List every line in the items below that contains the word "Enable". Copy each of those lines in full.

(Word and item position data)

##############################

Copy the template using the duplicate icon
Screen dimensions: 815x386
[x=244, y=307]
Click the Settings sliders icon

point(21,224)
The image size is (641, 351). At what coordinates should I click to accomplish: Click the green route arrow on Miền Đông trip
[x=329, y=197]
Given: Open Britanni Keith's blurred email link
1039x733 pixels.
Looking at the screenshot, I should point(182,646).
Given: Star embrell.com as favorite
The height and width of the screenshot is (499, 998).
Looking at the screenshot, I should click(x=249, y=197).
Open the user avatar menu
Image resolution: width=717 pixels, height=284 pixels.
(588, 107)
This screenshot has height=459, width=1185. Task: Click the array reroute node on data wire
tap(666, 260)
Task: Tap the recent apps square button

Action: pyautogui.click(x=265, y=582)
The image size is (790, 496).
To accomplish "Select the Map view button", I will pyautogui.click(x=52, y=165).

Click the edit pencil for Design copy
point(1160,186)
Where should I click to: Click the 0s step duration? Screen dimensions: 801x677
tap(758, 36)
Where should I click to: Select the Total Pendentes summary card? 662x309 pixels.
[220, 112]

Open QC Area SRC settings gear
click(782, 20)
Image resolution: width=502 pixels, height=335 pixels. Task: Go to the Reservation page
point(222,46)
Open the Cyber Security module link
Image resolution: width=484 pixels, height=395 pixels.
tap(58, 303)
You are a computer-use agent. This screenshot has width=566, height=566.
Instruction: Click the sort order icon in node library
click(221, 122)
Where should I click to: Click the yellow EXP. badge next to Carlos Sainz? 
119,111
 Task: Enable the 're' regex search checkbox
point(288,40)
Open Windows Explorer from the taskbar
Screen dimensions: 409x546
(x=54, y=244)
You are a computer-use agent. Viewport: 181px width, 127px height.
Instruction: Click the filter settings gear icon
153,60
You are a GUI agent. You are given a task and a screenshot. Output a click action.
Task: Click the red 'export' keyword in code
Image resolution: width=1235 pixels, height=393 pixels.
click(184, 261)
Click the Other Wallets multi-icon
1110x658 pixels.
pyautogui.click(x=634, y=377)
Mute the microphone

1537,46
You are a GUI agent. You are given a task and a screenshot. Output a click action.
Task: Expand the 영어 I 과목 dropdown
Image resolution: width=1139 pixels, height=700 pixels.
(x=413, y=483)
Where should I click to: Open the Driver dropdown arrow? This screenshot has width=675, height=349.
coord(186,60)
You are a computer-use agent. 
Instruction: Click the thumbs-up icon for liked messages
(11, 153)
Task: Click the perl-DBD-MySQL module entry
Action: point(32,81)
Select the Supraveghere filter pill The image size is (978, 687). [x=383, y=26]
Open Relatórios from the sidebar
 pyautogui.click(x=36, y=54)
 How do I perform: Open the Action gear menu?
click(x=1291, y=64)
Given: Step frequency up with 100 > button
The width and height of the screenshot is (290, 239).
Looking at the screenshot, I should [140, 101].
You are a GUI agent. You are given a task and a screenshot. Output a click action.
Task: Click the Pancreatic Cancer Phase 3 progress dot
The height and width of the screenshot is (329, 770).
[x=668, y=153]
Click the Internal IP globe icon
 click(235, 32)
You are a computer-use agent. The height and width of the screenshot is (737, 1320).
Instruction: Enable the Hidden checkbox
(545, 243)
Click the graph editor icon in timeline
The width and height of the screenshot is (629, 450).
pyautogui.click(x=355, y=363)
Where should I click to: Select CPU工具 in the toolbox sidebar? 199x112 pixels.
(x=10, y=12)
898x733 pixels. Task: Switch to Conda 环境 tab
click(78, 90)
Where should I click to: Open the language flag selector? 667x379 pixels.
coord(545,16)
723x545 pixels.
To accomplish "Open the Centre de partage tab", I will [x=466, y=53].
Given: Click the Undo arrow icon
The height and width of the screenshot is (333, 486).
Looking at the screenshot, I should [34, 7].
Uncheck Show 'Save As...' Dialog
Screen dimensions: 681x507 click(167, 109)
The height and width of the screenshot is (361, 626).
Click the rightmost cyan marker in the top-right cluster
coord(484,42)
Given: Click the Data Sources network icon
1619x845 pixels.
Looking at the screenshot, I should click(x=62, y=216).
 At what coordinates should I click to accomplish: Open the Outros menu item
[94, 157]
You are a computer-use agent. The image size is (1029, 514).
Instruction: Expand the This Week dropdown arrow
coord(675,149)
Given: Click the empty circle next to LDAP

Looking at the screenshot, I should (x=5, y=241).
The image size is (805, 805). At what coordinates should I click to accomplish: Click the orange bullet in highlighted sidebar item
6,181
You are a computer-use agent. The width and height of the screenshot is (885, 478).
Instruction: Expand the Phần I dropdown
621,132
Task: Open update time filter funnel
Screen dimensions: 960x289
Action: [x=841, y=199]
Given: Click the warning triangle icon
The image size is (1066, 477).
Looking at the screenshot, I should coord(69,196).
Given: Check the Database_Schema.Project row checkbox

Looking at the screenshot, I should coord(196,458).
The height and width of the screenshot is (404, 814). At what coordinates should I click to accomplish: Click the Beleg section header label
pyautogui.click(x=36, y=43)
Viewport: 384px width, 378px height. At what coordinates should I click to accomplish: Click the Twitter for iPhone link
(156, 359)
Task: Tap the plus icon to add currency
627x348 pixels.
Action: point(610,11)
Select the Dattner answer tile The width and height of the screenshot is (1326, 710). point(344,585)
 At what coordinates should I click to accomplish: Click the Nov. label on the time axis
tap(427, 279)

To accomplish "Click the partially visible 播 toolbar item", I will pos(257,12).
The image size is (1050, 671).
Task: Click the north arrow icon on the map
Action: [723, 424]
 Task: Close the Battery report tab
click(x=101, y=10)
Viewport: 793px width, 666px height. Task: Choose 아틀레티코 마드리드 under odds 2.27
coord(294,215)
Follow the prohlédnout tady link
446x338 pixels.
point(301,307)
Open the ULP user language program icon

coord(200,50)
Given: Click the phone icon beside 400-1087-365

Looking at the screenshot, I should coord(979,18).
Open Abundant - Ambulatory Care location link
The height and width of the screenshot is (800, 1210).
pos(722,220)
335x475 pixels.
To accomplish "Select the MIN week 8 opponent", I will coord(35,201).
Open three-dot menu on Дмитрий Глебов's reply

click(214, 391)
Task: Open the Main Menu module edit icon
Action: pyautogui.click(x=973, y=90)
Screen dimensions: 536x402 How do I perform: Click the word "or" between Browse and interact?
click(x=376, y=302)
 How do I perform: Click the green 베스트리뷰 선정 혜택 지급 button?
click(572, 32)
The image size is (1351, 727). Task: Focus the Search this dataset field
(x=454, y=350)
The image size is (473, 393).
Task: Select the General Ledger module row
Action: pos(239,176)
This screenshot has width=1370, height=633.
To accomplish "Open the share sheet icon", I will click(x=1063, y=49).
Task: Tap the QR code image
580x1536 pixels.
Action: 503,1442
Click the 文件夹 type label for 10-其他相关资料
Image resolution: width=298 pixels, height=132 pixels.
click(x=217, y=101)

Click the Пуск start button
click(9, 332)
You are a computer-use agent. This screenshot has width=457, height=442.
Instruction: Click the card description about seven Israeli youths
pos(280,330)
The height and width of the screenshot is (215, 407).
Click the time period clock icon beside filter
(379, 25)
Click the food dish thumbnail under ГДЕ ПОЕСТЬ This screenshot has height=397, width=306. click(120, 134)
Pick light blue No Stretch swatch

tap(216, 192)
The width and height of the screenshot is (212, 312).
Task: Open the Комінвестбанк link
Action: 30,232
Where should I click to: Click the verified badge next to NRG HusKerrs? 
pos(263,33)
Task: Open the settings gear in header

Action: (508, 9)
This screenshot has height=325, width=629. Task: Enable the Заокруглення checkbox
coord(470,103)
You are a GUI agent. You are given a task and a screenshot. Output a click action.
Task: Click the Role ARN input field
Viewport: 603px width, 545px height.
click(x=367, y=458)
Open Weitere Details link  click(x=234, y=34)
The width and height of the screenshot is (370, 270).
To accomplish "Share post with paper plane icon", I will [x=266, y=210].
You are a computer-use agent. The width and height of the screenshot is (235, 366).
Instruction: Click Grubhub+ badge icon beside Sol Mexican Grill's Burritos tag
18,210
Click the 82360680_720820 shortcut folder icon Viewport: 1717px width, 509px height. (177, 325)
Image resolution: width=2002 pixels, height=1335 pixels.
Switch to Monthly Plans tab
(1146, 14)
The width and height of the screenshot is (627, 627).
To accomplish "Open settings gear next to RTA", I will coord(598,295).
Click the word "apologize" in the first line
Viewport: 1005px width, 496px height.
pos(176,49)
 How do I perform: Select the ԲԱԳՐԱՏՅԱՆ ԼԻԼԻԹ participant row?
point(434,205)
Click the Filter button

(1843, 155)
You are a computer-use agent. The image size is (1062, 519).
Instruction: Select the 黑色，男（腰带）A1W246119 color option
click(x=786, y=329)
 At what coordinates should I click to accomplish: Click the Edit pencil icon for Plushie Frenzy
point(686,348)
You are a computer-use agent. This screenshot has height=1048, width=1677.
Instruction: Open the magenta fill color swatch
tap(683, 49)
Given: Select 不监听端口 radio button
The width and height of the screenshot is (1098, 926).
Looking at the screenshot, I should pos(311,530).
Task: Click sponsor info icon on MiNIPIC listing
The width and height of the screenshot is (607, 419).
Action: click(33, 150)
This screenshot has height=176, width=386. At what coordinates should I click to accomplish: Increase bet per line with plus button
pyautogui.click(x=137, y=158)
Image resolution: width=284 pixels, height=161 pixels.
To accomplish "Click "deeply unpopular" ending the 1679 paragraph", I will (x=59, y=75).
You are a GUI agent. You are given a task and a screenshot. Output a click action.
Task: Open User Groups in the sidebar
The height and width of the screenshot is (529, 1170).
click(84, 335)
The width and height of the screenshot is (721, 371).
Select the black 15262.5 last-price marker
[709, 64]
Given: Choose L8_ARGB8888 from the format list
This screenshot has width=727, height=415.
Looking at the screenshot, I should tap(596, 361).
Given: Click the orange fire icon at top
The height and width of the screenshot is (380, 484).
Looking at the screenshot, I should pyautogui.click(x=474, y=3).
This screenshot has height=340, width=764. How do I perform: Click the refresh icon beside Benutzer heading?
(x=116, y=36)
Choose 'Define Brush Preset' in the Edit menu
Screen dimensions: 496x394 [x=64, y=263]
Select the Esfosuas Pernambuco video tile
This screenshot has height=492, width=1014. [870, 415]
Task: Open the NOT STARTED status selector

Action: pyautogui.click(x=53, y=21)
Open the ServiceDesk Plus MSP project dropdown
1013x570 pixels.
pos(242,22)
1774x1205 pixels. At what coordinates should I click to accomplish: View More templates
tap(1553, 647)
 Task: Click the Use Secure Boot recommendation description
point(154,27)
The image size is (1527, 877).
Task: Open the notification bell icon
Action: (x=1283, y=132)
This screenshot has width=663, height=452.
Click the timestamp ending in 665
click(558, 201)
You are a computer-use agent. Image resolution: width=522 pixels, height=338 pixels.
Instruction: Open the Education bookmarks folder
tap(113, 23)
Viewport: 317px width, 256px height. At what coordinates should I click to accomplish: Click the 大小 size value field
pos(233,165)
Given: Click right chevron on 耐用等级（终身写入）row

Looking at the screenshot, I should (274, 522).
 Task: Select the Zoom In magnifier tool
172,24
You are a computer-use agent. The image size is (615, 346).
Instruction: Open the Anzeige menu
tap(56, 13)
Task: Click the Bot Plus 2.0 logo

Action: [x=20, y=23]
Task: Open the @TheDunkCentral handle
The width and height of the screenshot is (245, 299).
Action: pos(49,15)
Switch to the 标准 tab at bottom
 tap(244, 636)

##############################

Result for this exercise:
 Task: Enable the 're' regex search checkbox
Instruction: Enable the Hidden checkbox
This screenshot has height=325, width=629. Task: Enable the Заокруглення checkbox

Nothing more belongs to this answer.